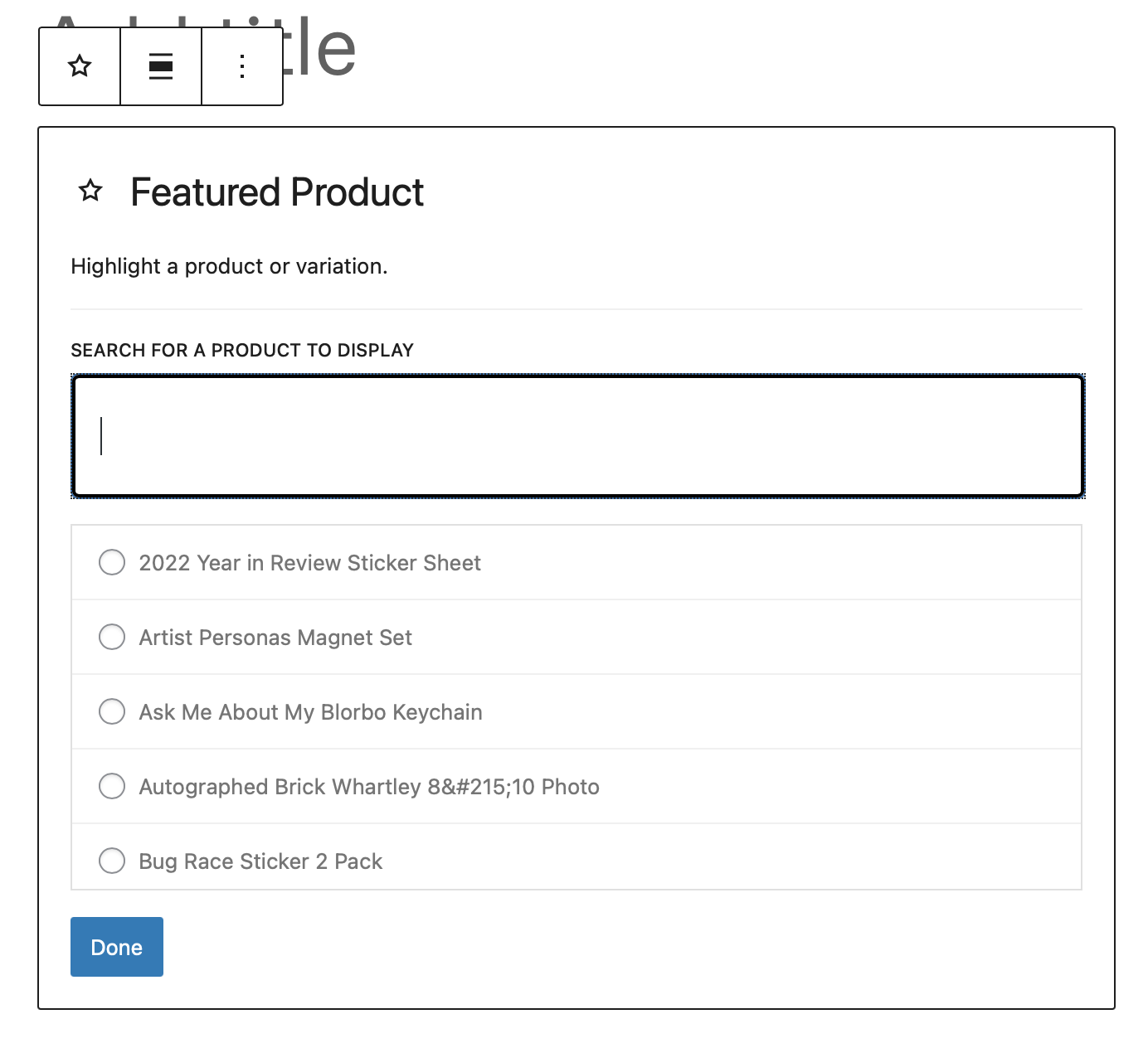Click the Featured Product star icon
Viewport: 1148px width, 1048px height.
click(x=90, y=191)
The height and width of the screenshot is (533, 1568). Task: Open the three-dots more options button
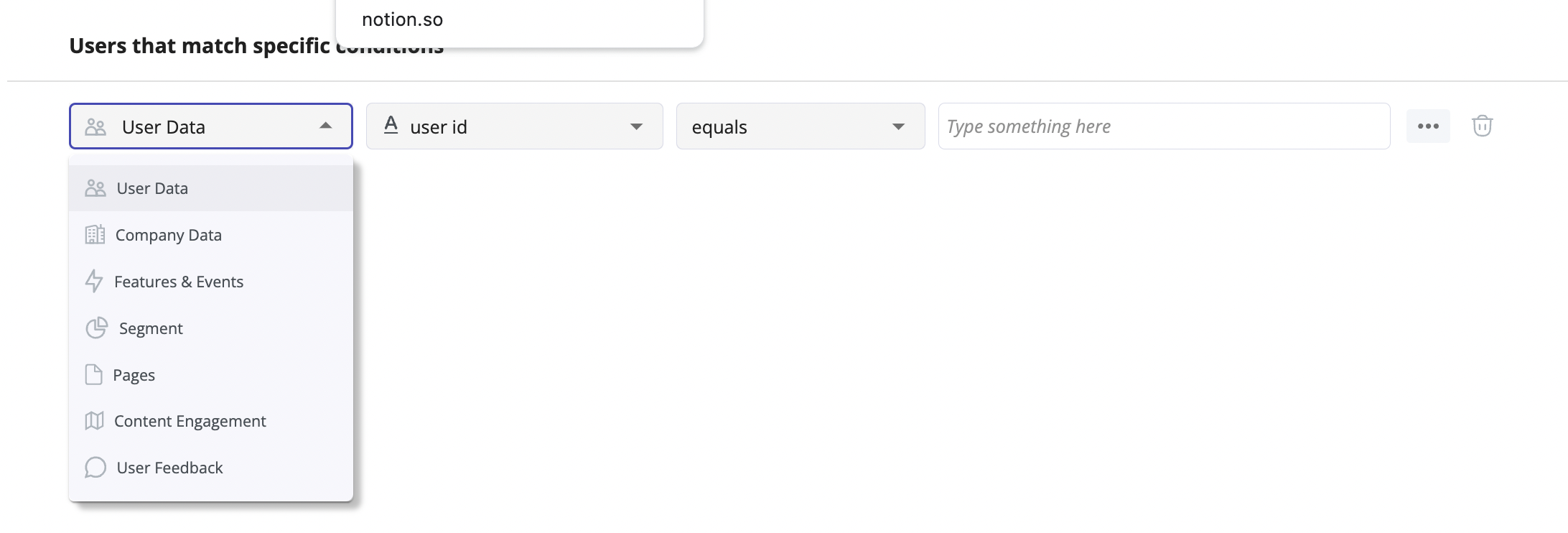click(x=1428, y=126)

·····

§ **Instructions to follow**
With the pictures left out, give again exactly the lines from the one with "The height and" through the end of the data, both included.

§ **Finished exercise**
The height and width of the screenshot is (533, 1568). Task: Open the three-dots more options button
click(x=1428, y=126)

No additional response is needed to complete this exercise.